Our Five Daughters is a daytime soap opera that ran on NBC from January 2 to September 28, 1962. The show was written by Leonard Stadd and directed by Paul Lammers, and aired for a half-hour, five days a week, at 3:30 PM EST, right after Young Doctor Malone.

The show starred former silent film icon Esther Ralston, whose career had faded after refusing to sleep with a studio mogul; she had lost most of her money and had been working as a sales clerk before finding some acting roles here and there. One of them was a brief appearance on the daytime courtroom drama The Verdict Is Yours. Verdict producer Eugene Burr liked what he saw and offered her the lead role in his new soap, Our Five Daughters.

Ralston played Helen Lee, mother of five daughters, whose husband Jim (Michael Keene) was critically injured in an accident. He became an invalid and the abrupt change caused havoc for his wife and children.

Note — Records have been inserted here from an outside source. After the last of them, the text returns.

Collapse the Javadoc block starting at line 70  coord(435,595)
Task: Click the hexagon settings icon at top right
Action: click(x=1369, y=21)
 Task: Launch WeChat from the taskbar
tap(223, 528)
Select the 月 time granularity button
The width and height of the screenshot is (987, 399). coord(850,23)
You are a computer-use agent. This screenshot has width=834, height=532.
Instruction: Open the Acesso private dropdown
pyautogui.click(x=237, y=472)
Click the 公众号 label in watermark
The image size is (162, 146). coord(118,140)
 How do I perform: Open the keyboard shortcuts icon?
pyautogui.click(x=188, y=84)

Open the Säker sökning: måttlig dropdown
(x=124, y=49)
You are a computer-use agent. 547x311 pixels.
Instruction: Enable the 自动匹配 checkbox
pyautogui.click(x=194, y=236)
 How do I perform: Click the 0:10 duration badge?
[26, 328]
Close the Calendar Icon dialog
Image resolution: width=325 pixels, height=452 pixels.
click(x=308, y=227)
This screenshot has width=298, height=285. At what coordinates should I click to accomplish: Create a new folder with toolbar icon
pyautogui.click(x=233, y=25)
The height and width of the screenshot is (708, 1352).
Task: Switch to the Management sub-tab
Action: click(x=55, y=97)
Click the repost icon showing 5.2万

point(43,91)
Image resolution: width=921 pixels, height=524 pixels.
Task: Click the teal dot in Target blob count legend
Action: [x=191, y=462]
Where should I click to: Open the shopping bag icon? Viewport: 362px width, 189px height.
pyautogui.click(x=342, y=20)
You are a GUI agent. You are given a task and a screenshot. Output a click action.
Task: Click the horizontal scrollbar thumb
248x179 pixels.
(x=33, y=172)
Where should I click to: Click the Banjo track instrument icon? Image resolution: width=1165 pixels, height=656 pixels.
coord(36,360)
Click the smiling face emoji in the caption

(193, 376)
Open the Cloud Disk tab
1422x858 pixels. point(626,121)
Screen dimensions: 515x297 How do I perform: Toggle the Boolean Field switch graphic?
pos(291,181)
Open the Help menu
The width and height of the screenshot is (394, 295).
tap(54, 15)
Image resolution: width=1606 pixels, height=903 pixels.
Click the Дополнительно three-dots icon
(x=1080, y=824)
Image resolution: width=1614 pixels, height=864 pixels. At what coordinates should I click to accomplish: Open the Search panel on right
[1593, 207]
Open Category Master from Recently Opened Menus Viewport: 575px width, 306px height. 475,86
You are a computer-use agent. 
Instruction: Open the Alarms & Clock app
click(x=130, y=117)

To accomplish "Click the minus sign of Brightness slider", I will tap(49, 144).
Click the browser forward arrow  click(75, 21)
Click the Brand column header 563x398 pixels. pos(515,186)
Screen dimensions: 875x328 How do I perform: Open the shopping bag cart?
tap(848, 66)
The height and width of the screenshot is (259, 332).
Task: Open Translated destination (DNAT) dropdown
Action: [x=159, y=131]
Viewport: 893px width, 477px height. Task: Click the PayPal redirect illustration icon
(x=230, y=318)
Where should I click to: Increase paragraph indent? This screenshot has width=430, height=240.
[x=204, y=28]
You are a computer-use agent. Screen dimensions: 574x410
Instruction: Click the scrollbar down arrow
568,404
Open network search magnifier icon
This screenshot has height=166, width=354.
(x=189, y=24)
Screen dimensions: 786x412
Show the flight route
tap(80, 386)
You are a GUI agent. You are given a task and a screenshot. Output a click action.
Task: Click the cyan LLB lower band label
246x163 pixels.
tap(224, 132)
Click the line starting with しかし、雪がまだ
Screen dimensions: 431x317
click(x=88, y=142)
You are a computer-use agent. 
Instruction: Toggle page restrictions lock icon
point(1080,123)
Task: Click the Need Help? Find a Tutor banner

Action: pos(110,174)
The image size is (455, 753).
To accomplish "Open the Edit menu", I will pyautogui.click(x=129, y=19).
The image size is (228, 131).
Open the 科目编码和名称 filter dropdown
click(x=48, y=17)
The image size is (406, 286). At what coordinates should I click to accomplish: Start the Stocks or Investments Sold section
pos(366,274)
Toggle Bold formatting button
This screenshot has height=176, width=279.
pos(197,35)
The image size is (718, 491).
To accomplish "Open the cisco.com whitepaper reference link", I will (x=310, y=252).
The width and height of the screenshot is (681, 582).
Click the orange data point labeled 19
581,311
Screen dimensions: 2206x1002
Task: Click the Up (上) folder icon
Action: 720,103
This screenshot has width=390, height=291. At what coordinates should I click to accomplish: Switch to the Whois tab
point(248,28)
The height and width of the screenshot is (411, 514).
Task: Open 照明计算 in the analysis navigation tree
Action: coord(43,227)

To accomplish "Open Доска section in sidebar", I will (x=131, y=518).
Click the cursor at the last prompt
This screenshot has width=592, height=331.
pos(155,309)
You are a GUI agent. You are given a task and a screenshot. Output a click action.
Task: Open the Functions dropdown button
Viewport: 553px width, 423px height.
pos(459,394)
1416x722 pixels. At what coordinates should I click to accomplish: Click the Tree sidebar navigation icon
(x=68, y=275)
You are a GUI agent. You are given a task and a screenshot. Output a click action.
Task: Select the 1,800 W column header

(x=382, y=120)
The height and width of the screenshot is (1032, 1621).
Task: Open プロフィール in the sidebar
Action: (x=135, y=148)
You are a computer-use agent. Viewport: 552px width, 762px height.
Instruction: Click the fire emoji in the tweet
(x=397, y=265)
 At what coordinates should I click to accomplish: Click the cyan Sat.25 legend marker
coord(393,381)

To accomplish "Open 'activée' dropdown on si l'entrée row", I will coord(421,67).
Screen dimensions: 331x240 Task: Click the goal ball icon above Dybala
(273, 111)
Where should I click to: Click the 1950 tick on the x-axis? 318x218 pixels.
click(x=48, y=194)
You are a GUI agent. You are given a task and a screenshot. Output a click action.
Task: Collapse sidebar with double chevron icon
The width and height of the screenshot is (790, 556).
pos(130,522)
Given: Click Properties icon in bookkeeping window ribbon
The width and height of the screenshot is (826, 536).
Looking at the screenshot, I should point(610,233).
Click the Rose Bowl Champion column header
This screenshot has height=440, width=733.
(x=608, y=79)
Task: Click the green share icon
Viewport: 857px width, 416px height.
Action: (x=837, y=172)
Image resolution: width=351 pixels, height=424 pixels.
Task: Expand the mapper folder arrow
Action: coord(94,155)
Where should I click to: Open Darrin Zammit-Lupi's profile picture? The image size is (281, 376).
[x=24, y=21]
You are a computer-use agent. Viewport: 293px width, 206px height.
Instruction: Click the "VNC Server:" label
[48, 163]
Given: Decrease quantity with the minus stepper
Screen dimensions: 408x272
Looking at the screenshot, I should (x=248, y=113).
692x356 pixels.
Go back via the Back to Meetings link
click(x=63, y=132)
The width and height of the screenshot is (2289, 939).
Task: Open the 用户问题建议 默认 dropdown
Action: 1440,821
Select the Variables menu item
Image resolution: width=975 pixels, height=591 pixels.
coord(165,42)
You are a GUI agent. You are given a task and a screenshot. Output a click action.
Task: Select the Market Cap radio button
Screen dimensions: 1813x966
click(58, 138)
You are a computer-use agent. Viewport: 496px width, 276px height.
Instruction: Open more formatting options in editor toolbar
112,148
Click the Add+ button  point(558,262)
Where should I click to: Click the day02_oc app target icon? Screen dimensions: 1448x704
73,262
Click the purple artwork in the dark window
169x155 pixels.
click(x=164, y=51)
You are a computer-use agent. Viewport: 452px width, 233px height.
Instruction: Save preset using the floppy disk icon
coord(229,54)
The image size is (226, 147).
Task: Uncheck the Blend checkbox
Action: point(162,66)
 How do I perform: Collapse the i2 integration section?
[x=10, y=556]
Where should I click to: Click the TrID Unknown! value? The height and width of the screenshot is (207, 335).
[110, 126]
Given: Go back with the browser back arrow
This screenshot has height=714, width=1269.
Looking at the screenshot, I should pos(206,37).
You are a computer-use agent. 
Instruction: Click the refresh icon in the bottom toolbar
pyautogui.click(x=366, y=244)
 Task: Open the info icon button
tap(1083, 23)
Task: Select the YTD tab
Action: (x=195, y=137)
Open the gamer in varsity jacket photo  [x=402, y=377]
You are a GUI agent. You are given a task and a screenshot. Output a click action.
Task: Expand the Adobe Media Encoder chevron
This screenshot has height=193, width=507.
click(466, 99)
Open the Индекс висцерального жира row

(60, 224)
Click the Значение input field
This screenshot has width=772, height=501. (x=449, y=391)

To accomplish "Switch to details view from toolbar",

The show did not gain a significant audience and was ended after several months, on the same day The Brighter Day ended its run.

Jacqueline Courtney, who played daughter Ann Lee, was also a popular actress on other daytime shows such as The Edge of Night, Another World, and One Life to Live.
Remarkably, all five actresses playing the daughters resembled Esther Ralston in her heyday.

Wynne Miller, who played her sister, was later featured on the NBC serial Somerset as Jessica Buchanan Delaney. Janis Young, who played another of the sisters, later played a mad housekeeper on Another World.

Other performers included Janis Young, future writer Ralph Ellis, Wynne Miller, and Edward Griffith.